Height is linked to longer life, higher education, and greater earnings. The study pooled 1,472 population studies of 18.6 million participants to estimate mean adult height by birth cohort across 200 countries. Over the past century, adult height rose most in South Korean women and Iranian men, while many sub‑Saharan African and South Asian populations saw little change; the tallest men were born in the Netherlands (average >182.5 cm) and the shortest women in Guatemala (≈140 cm), with the height gap between extremes remaining similar for women and widening for men.

Abstract

Being taller is associated with enhanced longevity, and higher education and earnings. We reanalysed 1472 population-based studies, with measurement of height on more than 18.6 million participants to estimate mean height for people born between 1896 and 1996 in 200 countries.
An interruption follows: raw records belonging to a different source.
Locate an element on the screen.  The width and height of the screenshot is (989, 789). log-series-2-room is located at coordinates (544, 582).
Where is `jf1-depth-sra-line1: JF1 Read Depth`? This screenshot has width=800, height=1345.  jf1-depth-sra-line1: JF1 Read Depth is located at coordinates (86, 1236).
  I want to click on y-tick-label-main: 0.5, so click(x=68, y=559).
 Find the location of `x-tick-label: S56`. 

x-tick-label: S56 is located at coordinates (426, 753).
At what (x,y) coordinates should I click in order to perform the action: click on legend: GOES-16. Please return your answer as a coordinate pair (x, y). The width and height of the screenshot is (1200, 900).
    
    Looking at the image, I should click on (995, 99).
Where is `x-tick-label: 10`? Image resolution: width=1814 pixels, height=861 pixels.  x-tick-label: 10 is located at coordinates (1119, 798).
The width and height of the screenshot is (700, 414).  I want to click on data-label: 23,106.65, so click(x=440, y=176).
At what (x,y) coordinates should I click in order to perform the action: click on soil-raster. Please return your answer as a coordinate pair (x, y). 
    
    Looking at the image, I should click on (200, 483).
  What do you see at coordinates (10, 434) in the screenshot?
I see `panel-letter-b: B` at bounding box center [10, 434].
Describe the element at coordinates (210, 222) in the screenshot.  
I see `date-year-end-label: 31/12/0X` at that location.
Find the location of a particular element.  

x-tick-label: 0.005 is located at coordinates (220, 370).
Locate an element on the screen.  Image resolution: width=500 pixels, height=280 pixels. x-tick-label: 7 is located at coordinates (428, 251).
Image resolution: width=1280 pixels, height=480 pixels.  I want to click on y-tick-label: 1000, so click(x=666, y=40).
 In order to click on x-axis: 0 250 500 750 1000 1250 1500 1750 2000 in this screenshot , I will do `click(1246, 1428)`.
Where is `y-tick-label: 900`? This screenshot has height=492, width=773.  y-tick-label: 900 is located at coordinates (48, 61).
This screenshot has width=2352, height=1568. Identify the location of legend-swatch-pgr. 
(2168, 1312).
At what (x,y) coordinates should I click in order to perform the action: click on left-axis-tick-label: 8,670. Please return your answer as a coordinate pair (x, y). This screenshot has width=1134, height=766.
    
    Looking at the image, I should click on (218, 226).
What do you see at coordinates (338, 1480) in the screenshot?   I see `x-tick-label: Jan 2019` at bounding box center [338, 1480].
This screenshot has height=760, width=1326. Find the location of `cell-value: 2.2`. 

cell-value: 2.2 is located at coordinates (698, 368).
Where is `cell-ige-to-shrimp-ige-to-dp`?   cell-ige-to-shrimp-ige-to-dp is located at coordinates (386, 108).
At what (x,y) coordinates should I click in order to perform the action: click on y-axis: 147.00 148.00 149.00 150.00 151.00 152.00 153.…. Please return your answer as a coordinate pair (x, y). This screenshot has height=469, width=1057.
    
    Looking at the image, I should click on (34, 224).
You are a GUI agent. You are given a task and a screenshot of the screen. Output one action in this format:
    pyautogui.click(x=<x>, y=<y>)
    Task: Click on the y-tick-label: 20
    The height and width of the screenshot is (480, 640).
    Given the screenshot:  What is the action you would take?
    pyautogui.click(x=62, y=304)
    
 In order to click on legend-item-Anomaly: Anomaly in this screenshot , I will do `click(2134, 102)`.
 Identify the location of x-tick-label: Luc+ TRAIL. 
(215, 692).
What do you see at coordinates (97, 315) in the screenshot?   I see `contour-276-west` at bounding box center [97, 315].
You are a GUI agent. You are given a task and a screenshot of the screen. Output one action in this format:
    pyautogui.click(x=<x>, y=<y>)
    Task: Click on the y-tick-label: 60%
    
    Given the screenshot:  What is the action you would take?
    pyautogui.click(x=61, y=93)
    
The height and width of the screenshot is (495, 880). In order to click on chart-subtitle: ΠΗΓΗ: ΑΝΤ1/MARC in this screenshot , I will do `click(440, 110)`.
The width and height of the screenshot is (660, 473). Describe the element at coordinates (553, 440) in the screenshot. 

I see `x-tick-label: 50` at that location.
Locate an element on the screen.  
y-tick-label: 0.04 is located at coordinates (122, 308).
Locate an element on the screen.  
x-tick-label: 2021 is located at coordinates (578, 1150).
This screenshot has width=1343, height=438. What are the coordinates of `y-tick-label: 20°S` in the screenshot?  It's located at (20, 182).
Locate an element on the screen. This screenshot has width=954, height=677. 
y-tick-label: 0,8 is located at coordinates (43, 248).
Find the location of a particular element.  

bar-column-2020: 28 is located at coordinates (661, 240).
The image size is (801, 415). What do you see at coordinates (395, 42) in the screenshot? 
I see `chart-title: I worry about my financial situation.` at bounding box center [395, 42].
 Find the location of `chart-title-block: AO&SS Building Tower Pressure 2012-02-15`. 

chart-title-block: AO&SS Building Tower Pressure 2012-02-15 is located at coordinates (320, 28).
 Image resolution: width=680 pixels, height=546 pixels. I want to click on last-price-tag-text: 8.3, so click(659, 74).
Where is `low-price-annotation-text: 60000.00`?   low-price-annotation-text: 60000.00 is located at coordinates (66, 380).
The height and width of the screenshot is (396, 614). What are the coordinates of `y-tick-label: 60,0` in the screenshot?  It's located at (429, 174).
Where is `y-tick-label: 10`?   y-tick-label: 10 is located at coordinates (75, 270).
The largest gain in adult height over the past century has occurred in South Korean women and Iranian men, who became 20.2 cm (95% credible interval 17.5-22.7) and 16.5 cm (13.3- 19.7) taller, respectively. In contrast, there was little change in adult height in some sub-Saharan African countries and in South Asia over the century of analysis. The tallest people over these 100 years are men born in the Netherlands in the last quarter of 20th century, whose average heights surpassed 182.5 cm, and the shortest were women born in Guatemala in 1896 (140.3 cm; 135.8- 144.8). The height differential between the tallest and shortest populations was 19-20 cm a century ago, and has remained the same for women and increased for men a century later despite substantial changes in the ranking of countries.